If you store email addresses in a spreadsheet or contact list, normalize them to lowercase before saving.
If you need to send a large file by email, the address formatting matters less than the attachment size, but the habit of using lowercase removes one variable from the equation entirely and keeps things consistent across every platform you use.
For accounts you care about, enable two-factor authentication. A strong password with 2FA protects your inbox far better than worrying about capitalization. If your Gmail isn’t sending emails, capitalization is almost never the cause.
#Bottom Line
Email addresses are not case sensitive on any provider that matters. Gmail, Outlook, Yahoo, iCloud, and ProtonMail all ignore capitalization completely. The technical standard (RFC 5321) does permit case-sensitive local parts, but the same standard discourages relying on it. Type your addresses in lowercase, and you’ll never run into a delivery problem caused by capitalization.
#Frequently Asked Questions
Is the domain part of an email ever case sensitive?
Never. DNS rules make the domain part case insensitive on every server worldwide.
Can I create two Gmail accounts that differ only in capitalization?
No. Gmail treats capitalization as identical, so you can’t register both JohnSmith@gmail.com and johnsmith@gmail.com as separate accounts. Google blocks this at signup. The same restriction applies to dot variations.

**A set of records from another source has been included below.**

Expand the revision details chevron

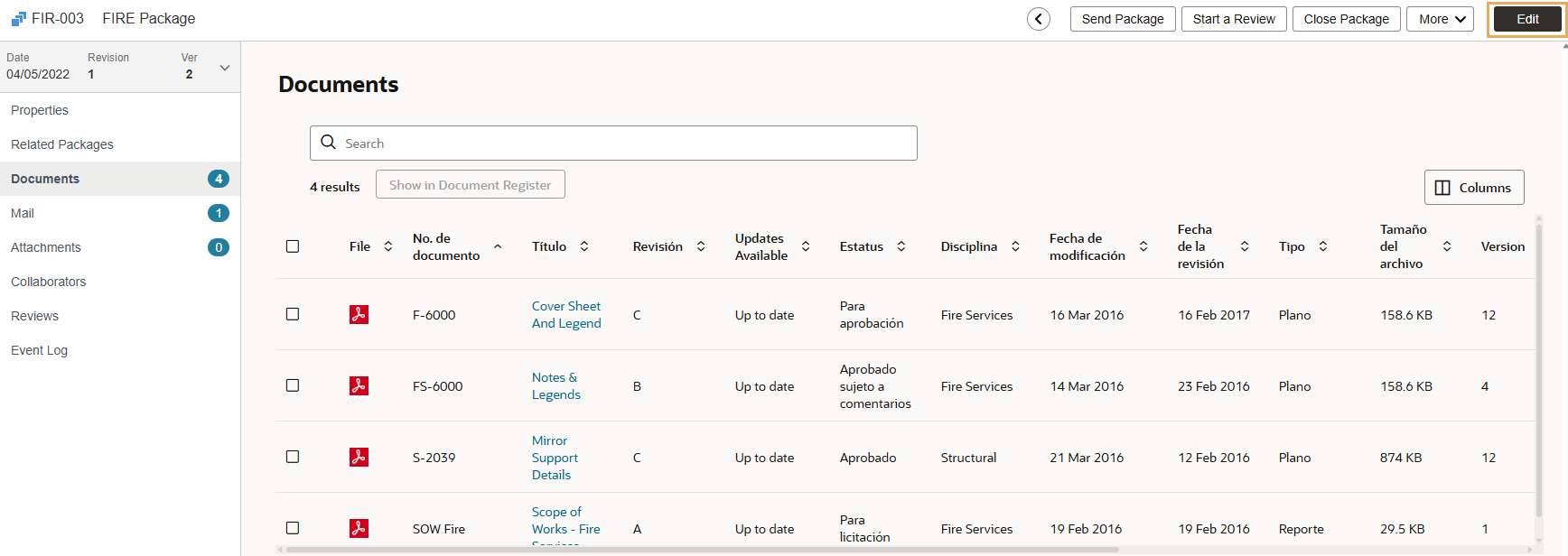tap(225, 68)
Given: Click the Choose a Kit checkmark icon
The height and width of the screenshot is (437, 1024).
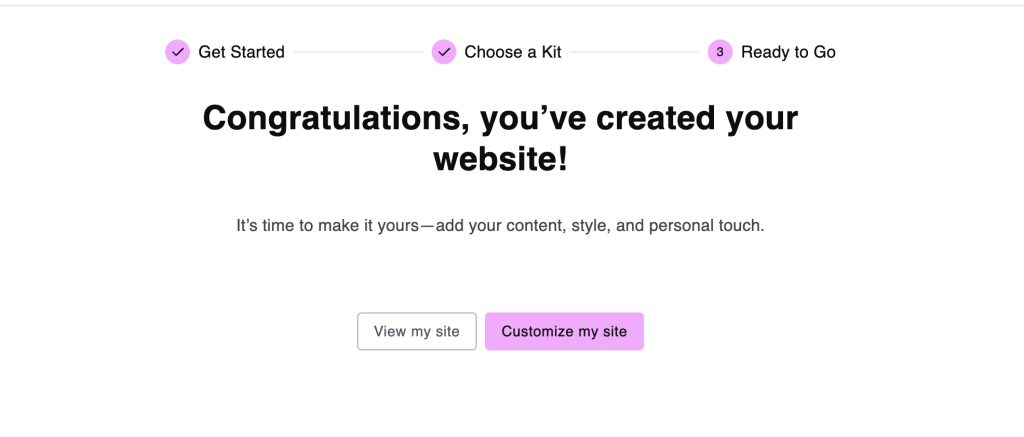Looking at the screenshot, I should click(x=443, y=52).
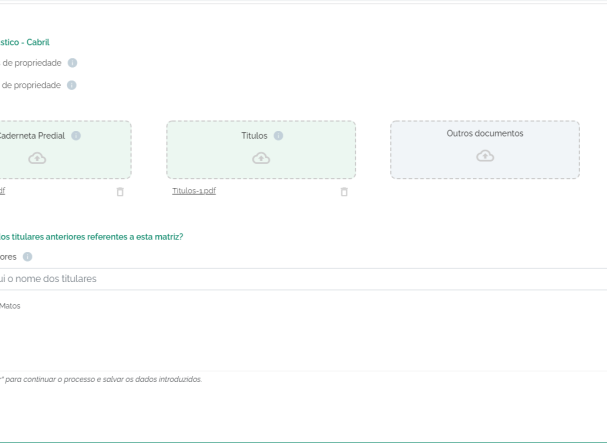Click info icon above the titulares name field
The height and width of the screenshot is (443, 607).
click(27, 257)
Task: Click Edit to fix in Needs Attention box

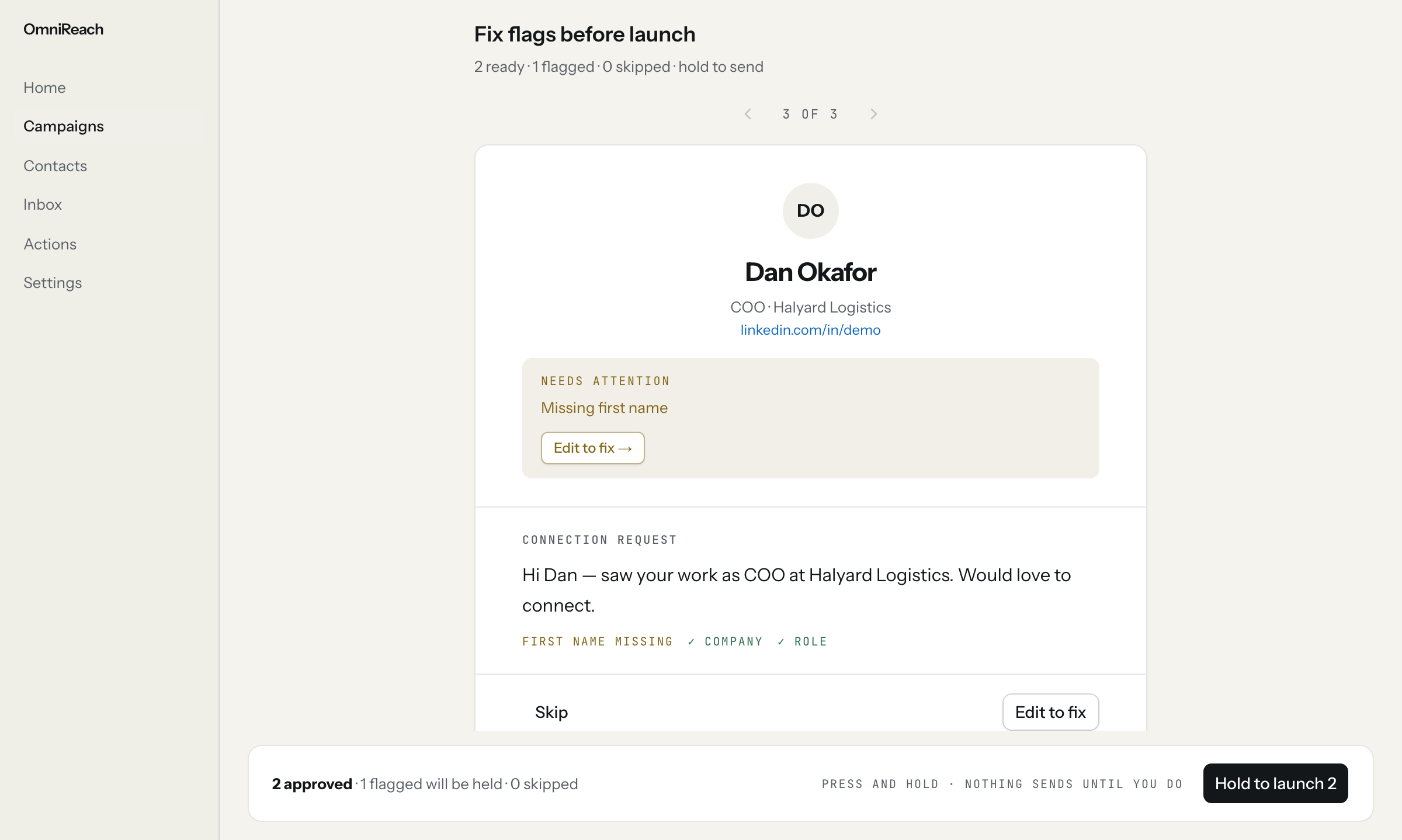Action: pos(592,448)
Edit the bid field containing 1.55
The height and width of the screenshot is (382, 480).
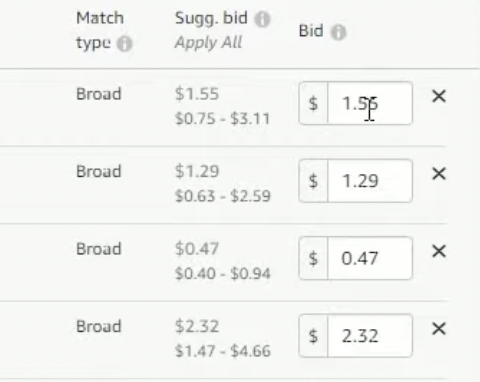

Do dots matter in email addresses?
It depends on the provider. Gmail personal accounts ignore dots entirely, meaning j.smith and jsmith are the same address. Outlook, Yahoo, iCloud, and most other providers treat dots as significant characters, so adding or removing a dot changes the address on those platforms.
Will my email bounce if I capitalize a letter wrong?
Not on any major provider. Gmail, Outlook, Yahoo, and iCloud all normalize capitalization before delivery.
What does RFC 5321 say about email case sensitivity?
RFC 5321 states that the local part of an email address (before the @) “MUST BE treated as case sensitive” by mail servers. However, the same document discourages exploiting case sensitivity because it hurts interoperability. In practice, nearly every provider ignores this rule and treats addresses as case insensitive. The disconnect between the technical standard and real-world behavior has existed for over two decades now, and there’s no sign that major providers will ever enforce case sensitivity.
Should I use uppercase letters in my email address?
No. Lowercase is the standard convention. Using uppercase can lead to confusion when someone types your address manually, and some web forms handle mixed-case addresses inconsistently.
Are email addresses on custom domains case sensitive?
Usually not. Most mail servers that handle custom domains (Google Workspace, Microsoft 365, Zoho) treat the local part as case insensitive by default. However, if an organization runs its own SMTP server, the administrator can configure case-sensitive mailboxes. When in doubt, type the address exactly as it was given to you.
Does capitalization affect email deliverability for marketing?
Not at the delivery level, since providers ignore case. But email marketing platforms sometimes use case-sensitive string matching when deduplicating contact lists, which can cause duplicate sends. Check your platform’s settings and verify your list before sending.